SJ Dillon (they/them) is a PhD candidate in Emory University’s anthropology department. Their dissertation work investigates gender dysphoria and will provide an ethnographic account of a diverse group of trans* communities in contemporary Atlanta, Georgia, contextualized within state-level legal and national-level medical discourses. Their work seeks to shed light on the understandings of gender dysphoria that differ across spaces and racialized experiences of gender in the southern U.S.

Notes

[1] Grewal, Inderpal. 2017. Saving the Security State: Exceptional Citizens in Twenty-First-Century America. Duke: Duke University Press.

[2] In a later communication, they also stated that the NAACP lifted its “boycott” of Florida. An interesting claim, considering that the NAACP prominently states on its website that its travel advisory for Florida is still in effect. The only Florida boycott from the NAACP I found reference to was indeed lifted. It ended on May 13, 1993, after a nearly three-year boycott of Miami, in response to Miami politicians rebuking Nelson Mandela and refusing to honor him when he visited the city in 1990. I fail to see how the lifting of a boycott in 1993, a measure that was quite effective in its time, bears much relation to the AAA conference now.

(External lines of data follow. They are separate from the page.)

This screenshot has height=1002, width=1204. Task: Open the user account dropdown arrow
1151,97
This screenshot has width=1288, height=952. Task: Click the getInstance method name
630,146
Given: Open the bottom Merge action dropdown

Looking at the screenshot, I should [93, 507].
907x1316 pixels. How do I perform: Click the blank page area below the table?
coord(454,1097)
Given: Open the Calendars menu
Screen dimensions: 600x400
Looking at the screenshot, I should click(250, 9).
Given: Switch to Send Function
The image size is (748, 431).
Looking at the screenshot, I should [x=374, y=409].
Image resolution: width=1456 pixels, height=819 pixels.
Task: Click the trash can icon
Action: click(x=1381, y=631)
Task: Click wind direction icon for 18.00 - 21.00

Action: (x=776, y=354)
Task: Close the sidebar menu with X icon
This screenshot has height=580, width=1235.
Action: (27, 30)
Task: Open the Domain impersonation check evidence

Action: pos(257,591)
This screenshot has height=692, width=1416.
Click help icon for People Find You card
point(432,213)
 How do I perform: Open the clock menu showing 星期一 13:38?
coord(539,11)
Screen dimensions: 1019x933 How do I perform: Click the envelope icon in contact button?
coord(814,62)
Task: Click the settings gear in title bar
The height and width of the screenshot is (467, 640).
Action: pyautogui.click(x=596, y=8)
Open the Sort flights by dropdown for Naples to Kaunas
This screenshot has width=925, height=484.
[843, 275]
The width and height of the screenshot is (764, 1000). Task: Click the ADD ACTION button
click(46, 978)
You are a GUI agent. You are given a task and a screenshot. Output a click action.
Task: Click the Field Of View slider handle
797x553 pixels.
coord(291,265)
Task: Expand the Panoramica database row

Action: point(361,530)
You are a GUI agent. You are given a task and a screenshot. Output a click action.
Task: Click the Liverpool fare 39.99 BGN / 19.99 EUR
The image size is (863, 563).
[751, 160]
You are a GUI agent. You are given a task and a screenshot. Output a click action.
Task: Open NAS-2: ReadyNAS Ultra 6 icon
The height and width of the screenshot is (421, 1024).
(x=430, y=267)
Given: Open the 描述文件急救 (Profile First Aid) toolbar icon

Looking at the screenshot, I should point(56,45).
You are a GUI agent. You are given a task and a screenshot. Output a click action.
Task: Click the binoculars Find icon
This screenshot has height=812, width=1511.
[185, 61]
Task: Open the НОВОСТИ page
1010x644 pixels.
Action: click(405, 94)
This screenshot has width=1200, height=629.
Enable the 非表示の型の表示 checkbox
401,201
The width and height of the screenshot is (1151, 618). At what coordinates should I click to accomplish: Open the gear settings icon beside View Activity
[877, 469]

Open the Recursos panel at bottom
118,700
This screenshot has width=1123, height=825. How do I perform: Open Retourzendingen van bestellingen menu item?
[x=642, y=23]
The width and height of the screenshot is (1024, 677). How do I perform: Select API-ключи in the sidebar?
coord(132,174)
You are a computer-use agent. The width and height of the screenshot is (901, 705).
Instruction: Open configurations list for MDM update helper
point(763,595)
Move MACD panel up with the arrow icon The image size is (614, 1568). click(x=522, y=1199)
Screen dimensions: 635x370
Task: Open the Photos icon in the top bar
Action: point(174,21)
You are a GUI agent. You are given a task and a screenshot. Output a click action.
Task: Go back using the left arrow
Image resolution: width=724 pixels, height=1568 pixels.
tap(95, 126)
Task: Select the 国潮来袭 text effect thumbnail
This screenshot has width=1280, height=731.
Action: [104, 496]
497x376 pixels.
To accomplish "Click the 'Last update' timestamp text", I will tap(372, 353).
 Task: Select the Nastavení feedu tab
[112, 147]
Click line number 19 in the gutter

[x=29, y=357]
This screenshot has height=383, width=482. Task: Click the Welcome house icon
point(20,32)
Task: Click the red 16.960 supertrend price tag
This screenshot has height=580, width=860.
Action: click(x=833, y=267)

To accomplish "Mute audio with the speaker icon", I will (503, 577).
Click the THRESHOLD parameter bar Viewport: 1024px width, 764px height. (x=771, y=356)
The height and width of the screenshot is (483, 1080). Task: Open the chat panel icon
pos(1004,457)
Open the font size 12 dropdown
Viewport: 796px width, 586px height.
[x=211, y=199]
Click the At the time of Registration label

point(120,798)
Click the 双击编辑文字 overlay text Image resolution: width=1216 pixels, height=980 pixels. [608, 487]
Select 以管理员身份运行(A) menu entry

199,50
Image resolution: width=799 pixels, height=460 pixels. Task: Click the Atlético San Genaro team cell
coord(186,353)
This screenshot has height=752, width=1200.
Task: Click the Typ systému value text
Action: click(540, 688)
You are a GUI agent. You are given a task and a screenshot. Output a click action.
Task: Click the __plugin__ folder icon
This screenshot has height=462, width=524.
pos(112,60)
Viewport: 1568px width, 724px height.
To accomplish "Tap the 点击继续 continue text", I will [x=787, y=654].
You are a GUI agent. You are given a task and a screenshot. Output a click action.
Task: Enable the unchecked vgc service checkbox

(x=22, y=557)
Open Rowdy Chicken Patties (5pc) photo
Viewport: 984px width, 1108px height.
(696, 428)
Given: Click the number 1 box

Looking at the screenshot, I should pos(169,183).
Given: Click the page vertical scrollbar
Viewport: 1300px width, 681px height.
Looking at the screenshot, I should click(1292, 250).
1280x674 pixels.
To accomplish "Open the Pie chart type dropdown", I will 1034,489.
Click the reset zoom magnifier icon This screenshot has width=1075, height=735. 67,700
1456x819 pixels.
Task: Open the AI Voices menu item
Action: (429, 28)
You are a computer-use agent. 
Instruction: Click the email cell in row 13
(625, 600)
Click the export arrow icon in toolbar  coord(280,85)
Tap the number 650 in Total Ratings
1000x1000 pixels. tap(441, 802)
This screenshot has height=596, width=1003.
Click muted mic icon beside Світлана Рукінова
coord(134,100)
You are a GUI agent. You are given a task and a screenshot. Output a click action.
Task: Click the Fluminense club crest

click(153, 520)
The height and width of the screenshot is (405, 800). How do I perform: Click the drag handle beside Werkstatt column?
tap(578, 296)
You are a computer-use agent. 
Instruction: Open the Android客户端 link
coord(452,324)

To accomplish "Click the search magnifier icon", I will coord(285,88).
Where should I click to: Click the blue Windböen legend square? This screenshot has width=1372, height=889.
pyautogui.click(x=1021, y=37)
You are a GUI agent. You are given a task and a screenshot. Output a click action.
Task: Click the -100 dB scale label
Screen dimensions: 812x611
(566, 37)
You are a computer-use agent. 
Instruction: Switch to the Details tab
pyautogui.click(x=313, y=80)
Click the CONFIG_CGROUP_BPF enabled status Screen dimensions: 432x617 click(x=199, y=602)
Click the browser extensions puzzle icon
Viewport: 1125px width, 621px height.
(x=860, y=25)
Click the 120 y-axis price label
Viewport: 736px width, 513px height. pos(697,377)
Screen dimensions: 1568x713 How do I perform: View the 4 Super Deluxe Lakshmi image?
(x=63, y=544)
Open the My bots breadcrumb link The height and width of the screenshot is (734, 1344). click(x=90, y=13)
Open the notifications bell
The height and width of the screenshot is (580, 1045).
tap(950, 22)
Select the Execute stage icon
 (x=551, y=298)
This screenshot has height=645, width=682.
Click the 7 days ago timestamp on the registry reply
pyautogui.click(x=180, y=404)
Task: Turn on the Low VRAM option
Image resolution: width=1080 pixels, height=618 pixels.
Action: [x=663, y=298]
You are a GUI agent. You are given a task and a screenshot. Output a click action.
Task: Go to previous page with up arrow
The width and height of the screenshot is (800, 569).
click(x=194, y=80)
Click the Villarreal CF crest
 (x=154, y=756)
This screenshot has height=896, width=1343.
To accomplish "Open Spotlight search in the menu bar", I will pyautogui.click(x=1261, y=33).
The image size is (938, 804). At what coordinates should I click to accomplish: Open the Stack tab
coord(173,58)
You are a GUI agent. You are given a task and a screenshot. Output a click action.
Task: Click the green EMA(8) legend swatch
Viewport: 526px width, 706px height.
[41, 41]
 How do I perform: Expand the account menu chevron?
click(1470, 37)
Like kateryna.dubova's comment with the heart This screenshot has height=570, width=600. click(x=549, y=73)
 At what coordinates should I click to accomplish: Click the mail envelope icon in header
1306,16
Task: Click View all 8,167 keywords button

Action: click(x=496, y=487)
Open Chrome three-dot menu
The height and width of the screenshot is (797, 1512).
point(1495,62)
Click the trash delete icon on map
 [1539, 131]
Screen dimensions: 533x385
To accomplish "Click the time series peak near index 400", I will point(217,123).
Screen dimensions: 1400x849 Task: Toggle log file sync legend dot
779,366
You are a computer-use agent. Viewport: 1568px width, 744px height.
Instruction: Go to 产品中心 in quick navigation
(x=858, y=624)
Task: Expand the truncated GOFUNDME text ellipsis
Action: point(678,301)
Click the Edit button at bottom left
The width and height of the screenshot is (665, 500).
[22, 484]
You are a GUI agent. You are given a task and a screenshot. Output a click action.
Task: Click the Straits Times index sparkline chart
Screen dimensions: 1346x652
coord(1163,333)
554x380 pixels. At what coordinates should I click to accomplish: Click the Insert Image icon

[3] The American Legislative Exchange Council is a conservative think tank that writes most of the anti-transgender laws being passed currently in the United States (which is why most of them are nearly identical) and works with state legislators and private lobbyists to pass those laws.

[4] The Alliance Defending Freedom is another leader of the conservative movement promoting fascism in the United States.

[5]  Though anti-trans legislation has regained ground in the state due to the current climate, as anti-trans rhetoric is increasingly normalized.